Langsung ke konten utama

PENDIDIKAN DALAM PERSPEKTIF AGAMA HINDU



1.        Latar Belakang

Pendidikan abad ke-21 diwarnai dengan pengaruh-pengaruh globalisasi. Berbagai sistem pendidikan berlomba-lomba diadopsi, dikembangkan dan disesuaikan. Institusi-institusi pendidikan mulai menjamur. Namun muncul Kritik dari beberapa orang, seperti Ivan Illich, yang menganggap sistem pendidikan hanya berorientasi menghasilkan tenaga kerja untuk kepentingan industry semata.
Peradaban dalam masyarakat akan sangat dipengaruhi oleh sistem pendidikan yang diberikan dalam masyarakat tersebut. Masyarakat yang memperoleh pendidikan yang tepat akan menghasilkan masyarakat yang beradab dan dengan masyarakat yang bermoral dan berperikemanusiaan. Tetapi sistem pendidikan yang salah akan menghasilkan masyarakat yang meskipun menguasai IPTEK tetapi tidak memiliki moral. Pandangan tersebut menunjukkan bahwa pendidikan adalah cara untuk  membentuk peradaban  manusia. Dengan pendidikan yang bagus dan benar maka arah peradaban dapat ditujukan kepada arah yang benar dan bermanfaat. Bermanfaat disini tentu berarti lebih komprehensif daripada manfaat-manfaat duniawi yang  sering kita unggulkan sementara ini.
________________________________________
• [DAFTAR PERMINTAAN]:
**a.** Jawablah pertanyaan-pertanyaan berikut berdasarkan teks tentang pendidikan dalam perspektif agama Hindu:
(i) Menurut Ivan Illich, sistem pendidikan hanya berorientasi pada apa?
(ii) Masyarakat seperti apa yang dihasilkan oleh sistem pendidikan yang salah?
(iii) Pendidikan disebut sebagai cara untuk membentuk apa?
**b.** Lanjutkan teks tentang pendidikan dalam perspektif agama Hindu mulai dari kalimat terakhirnya.

• [INFORMASI YANG DIBERIKAN]:
________________________________________
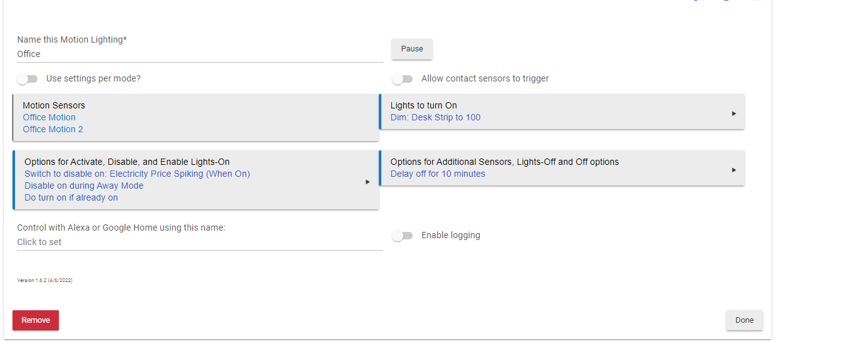Screen dimensions: 866x356
Task: Expand the Lights to turn On arrow
Action: tap(733, 113)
________________________________________
• [HASIL]:
**a.**
(i) Menghasilkan tenaga kerja untuk kepentingan industri semata.
(ii) Masyarakat yang menguasai IPTEK tetapi tidak memiliki moral.
(iii) Peradaban manusia.

**b.**
Beban semua struktur yang terlibat dalam sistem pendidikan agama dengan demikian menjadi sangat berat karena memikul tanggung jawab yang besar dalam membentuk kemanusiaan thus  membentuk peradaban. Karena itu, selain sumber kemampuan subtansional  komponen-komponen tersebut, sistem yang menjadi wadah mereka juga haruslah memadai, relevan dengan tujuan yang ingin  dibentuk, dan mampu mengakomodasi tujuan yang hendak dicapai. Umat Hindu masa kini tentu saja mau tidak mau juga menjadi bagian dalam perkembangan dunia mutakhir. Umat Hindu terlibat langsung dalam semua aspek dalam kehidupan ini  sebagai pribadi yang beragama Hindu maupu sebagai makhluk yang memiliki keyakinan kehinduan sebagai jalan hidupnya.
Kegagalan paradigma modern dalam membangun manusia dan peradaban manusia melalui pendidikan memerlukan tinjauan pendidikan menurut agama sebagai perbandingan yang berguna sebagai acuan  agar dapat paradigm modern dapat diteliti letak kelemahan konsep-konsepnya. Tulisan ini bermaksud untuk mengkaji fenomena yang terjadi dalam Pendidikan Indonesia ditinjau dari perspektif Pendidikan Hindu.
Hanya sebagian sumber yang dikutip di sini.